Small construction businesses throughout Australia are being more heavily burdened with late payments compared with those in any other sector and are being forced to wait many times longer than large construction firms to receive payment, new data shows.

Released by CreditorWatch, the latest data shows that more than one in ten (11.6 percent) small construction firms have payments owing to them which are 60 days or more in arrears.

This compares to just 2.3 percent of large construction businesses who have receivables in arrears of 60 days or more and represents a greater percentage of outstanding receivables which are 60 days or more overdue compared with equivalent firms in any other industry (see chart).

Moreover, the data shows that small business are waiting much longer to receive payments compared with their larger counterparts across all sectors of the economy (see chart).

The data adds to growing evidence that many large business across Australia are treating smaller suppliers as an interest-free bank.

According to the Australian Small Business and Family Enterprise Ombudsman (ASBFEO), one in four big businesses are taking more than 120 days to pay small business customers whilst only three in ten are paying within the first 30 days.

Trade payments: large vs small business

Patrick Coghlan, Chief Executive Officer of CreditorWatch, said the burden of late payments on small business should not be underestimated.

“Small businesses are already tackling high inflation, high interest rates, supply chain issues and labour shortages, and the last thing they need right now are lengthy payment delays,” Coghlan said.

“Businesses need to ensure they are getting paid on time to ensure they can pay their own liabilities and have sufficient working capital to maintain their operations and grow. With fewer resources at their disposal to collect and chase payments, small business should consider automated credit risk management solutions that can help reduce incidences of delayed payments.”

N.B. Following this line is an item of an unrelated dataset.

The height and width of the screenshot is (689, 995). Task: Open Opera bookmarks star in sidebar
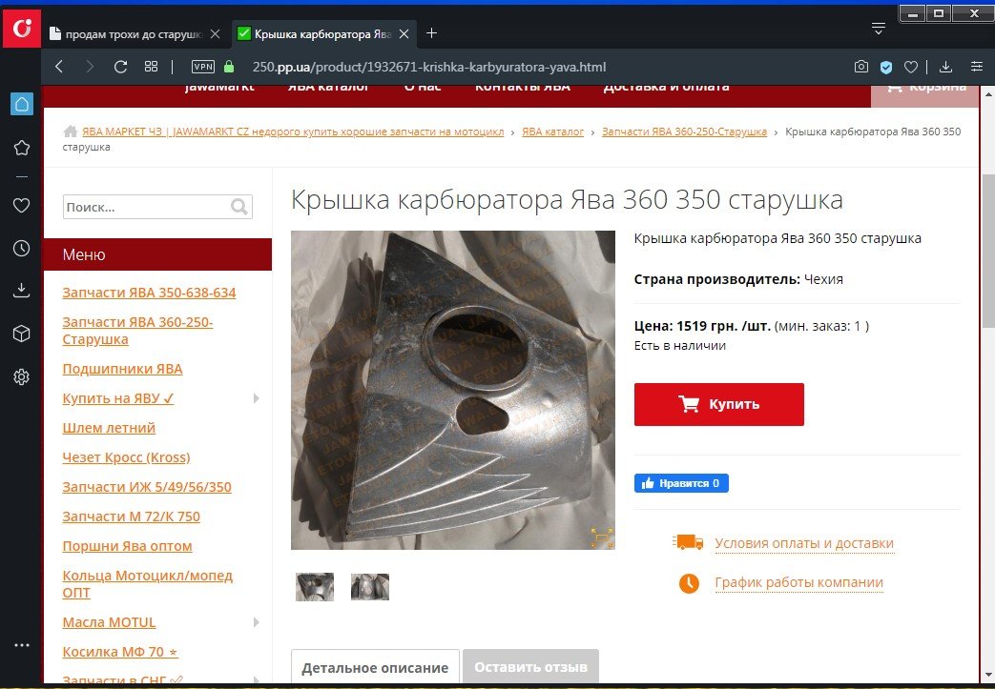(21, 148)
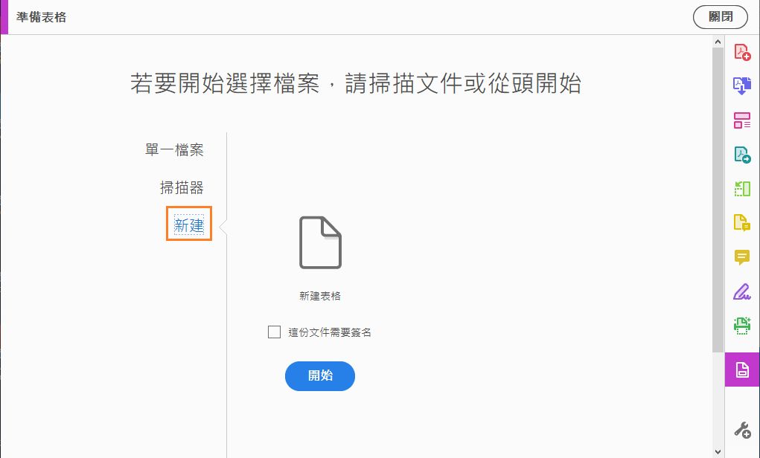
Task: Select the Fill & Sign pen tool icon
Action: [x=741, y=291]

Bruce Billson, Australian Small Business and Family Enterprise Ombudsman, said the problem of large business withholding cashflow from smaller suppliers is concerning.

“Nearly one-quarter of big businesses taking four months or more to pay their bills is just not acceptable and there is little sign of improvement by the worst performing businesses,” Billson said, referring to the aforementioned data.

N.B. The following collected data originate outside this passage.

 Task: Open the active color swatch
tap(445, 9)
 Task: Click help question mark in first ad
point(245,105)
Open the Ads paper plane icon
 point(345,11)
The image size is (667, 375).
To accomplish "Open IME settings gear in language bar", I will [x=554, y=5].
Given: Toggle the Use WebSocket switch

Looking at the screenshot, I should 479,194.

“This needs to be taken more seriously. Finance is the oxygen of enterprise. Cash flow is vital to these small and family businesses. There is abundant scope for big businesses to lift their game and they should.”

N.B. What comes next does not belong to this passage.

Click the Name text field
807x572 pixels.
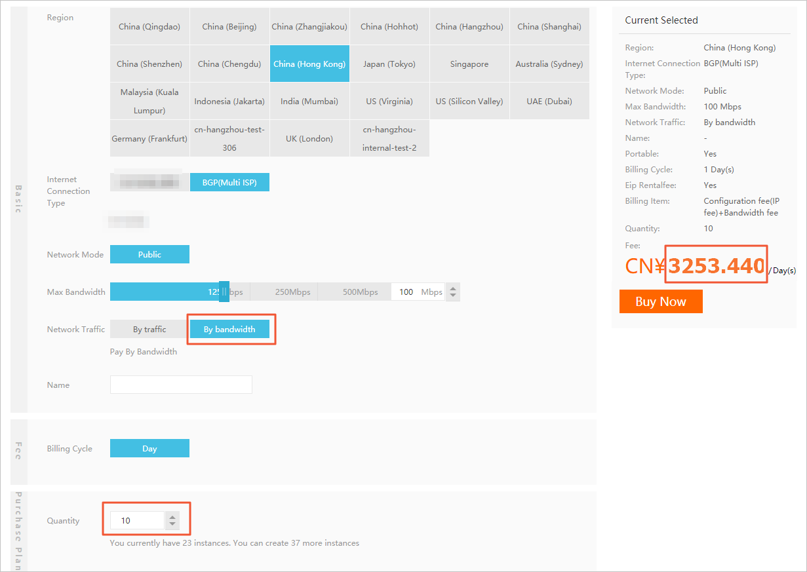(x=181, y=385)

Speaking of the construction sector, Contractors Debt Recovery General Manager Anthony Igra said challenges associated with late payments for small construction business are severe.

Igra says the problem may be even more severe than the data suggests.

“This is no surprise,” Igra said, referring to the CreditorWatch data.

“The construction industry relies on the cash trickling down the contractual chain. It is no surprise that the trickle tends to stop at the head contractor. This is not a new problem, and maybe the economic and post-COVID world has exacerbated it. But it not a new dynamic.

“We have certainly seen a huge increase in inquiries (at Contractors Debt Recovery). I think the cash starvation of COVID has motivated smaller contractors to chase their money earlier and harder. Many are now trying to recover payments from 2020!

“The report refers to debts of over 60 days. But getting paid within 60 days is still a luxury for most subcontractors. We routinely see unpaid debts going back 8-12 months. And I mean ‘routine’, not an exception.

“I suspect there is data here that is going uncaptured that tells a far more dire story.”